*Consigne 1*:
Convertissez toutes les lignes du jeu de données ci-dessous en un tableau Markdown à deux colonnes : « Numéro » pour le rang de chaque ligne et « Texte » pour la ligne elle-même, sans les lignes vides. Les images ne doivent pas figurer dans le tableau.

*Texte proposé*:
◇ ◇ ◇ ◇ ◇ ◇ ◇

Adoption du référendum d’initiative populaire, sans initiative populaire

jeudi 28 novembre 2013
par  LieuxCommuns

Le premier texte est extrait du site Contrepoints, le second, « Le référendum d’initiative partagée, trop compliqué pour être vraiment efficace », est un article du Monde du 19.11.13.


Adoption du référendum d’initiative populaire, sans initiative populaire

En réalité, les parlementaires n’ont jamais voulu du référendum d’initiative populaire, et le projet leur donne entière satisfaction.

Par Roseline Letteron.

Le 21 novembre 2013, la Commission mixte paritaire a adopté les textes relatifs au référendum d’initiative partagée, une loi organique et une loi ordinaire. Aussitôt adopté, la loi organique a d’ailleurs été transmise au Conseil constitutionnel, puisque ce dernier est obligatoirement saisi de toutes les lois organiques. Il est bien peu probable que le texte soit déclaré non conforme à la Constitution, et il va sans doute bientôt entrer en vigueur. C’est lui qui pose les principes généraux du référendum, la loi ordinaire étant consacrée à la procédure référendaire.

◇ ◇ ◇ ◇ ◇ ◇ ◇

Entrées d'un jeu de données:
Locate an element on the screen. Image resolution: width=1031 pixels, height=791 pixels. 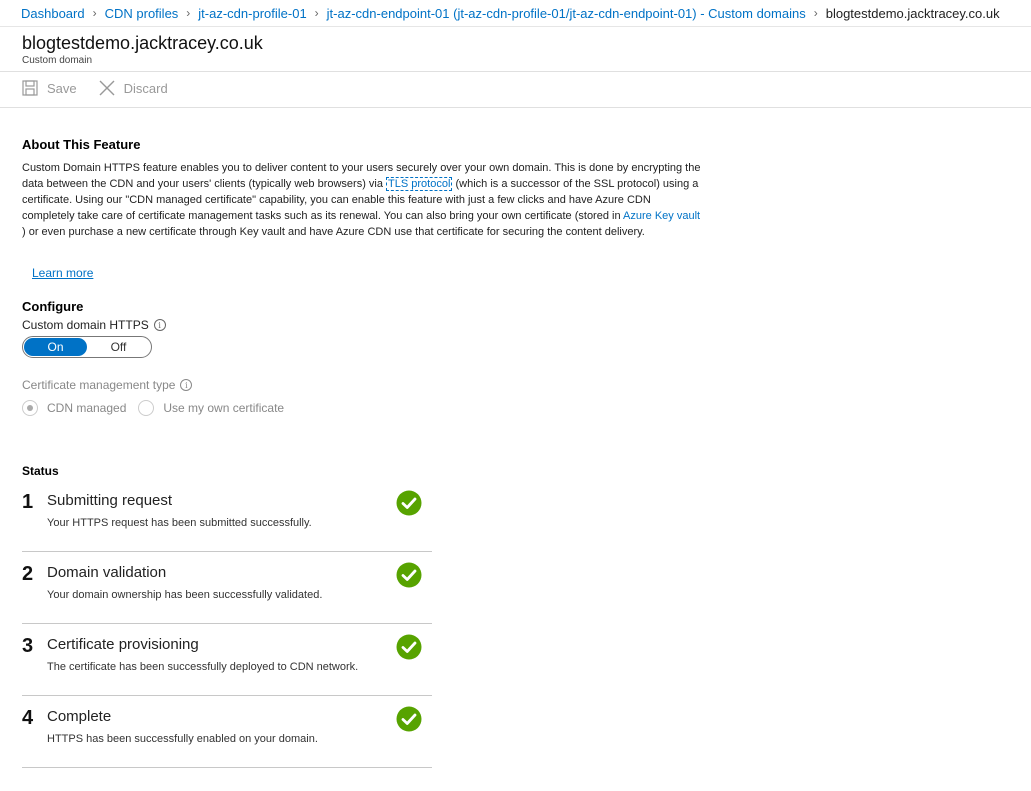
https-toggle: On Off is located at coordinates (87, 347).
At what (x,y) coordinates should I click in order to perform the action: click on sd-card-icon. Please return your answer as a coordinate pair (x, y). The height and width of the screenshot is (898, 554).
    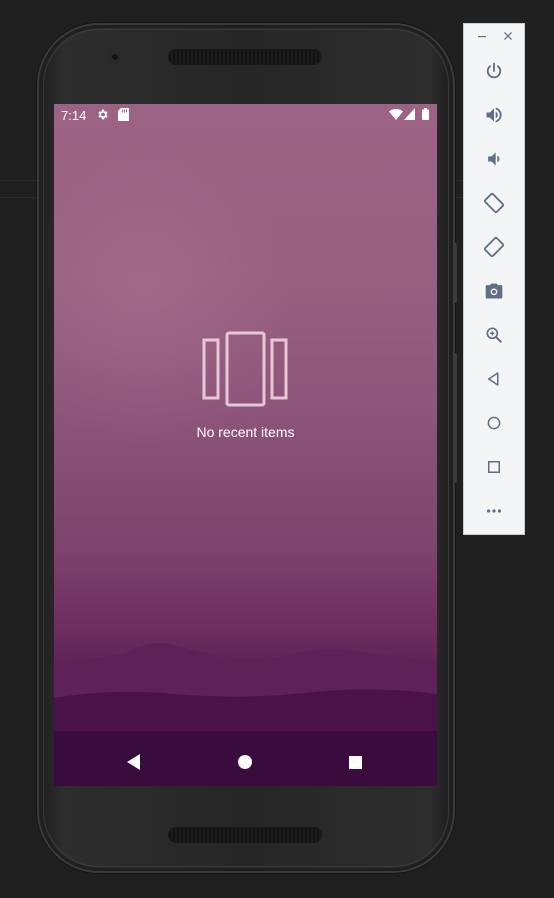
    Looking at the image, I should click on (124, 116).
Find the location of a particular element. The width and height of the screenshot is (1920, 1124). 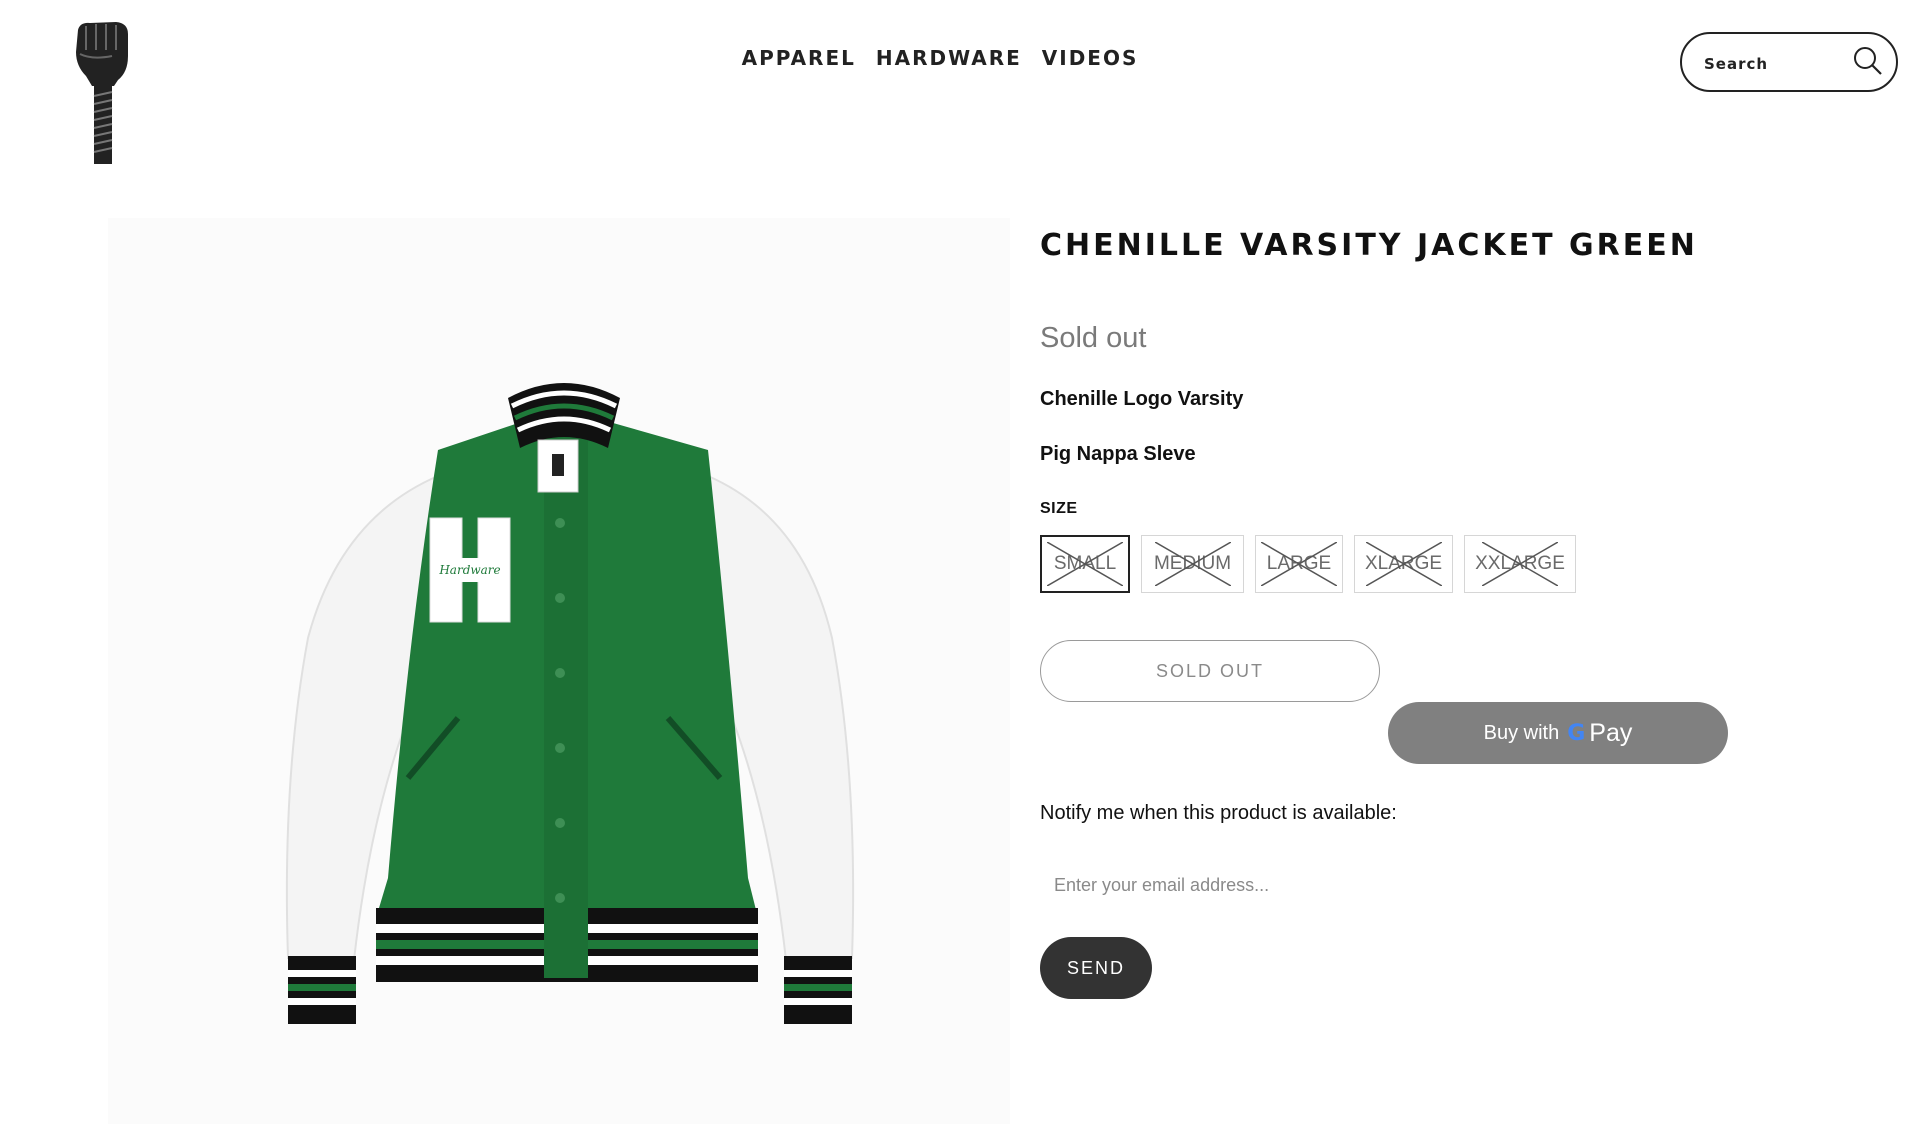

◇ ◇ ◇ ◇ ◇ ◇ ◇

*Consigne 2*:
Recopiez le passage du texte sur le référendum allant de « En réalité, les » jusqu’à « la procédure référendaire. », en changeant « Conseil constitutionnel » en « Conseil d’État ».

*Résultat de l'exercice 1*:
| Numéro | Texte |
|---|---|
| 1 | Locate an element on the screen. Image resolution: width=1031 pixels, height=791 pixels.  |
| 2 | https-toggle: On Off is located at coordinates (87, 347). |
| 3 | At what (x,y) coordinates should I click in order to perform the action: click on sd-card-icon. Please return your answer as a coordinate pair (x, y). The height and width of the screenshot is (898, 554). |
| 4 |     Looking at the image, I should click on (124, 116). |
| 5 | Find the location of a particular element. The width and height of the screenshot is (1920, 1124).  |

*Résultat de l'exercice 2*:
En réalité, les parlementaires n’ont jamais voulu du référendum d’initiative populaire, et le projet leur donne entière satisfaction.

Par Roseline Letteron.

Le 21 novembre 2013, la Commission mixte paritaire a adopté les textes relatifs au référendum d’initiative partagée, une loi organique et une loi ordinaire. Aussitôt adopté, la loi organique a d’ailleurs été transmise au Conseil d’État, puisque ce dernier est obligatoirement saisi de toutes les lois organiques. Il est bien peu probable que le texte soit déclaré non conforme à la Constitution, et il va sans doute bientôt entrer en vigueur. C’est lui qui pose les principes généraux du référendum, la loi ordinaire étant consacrée à la procédure référendaire.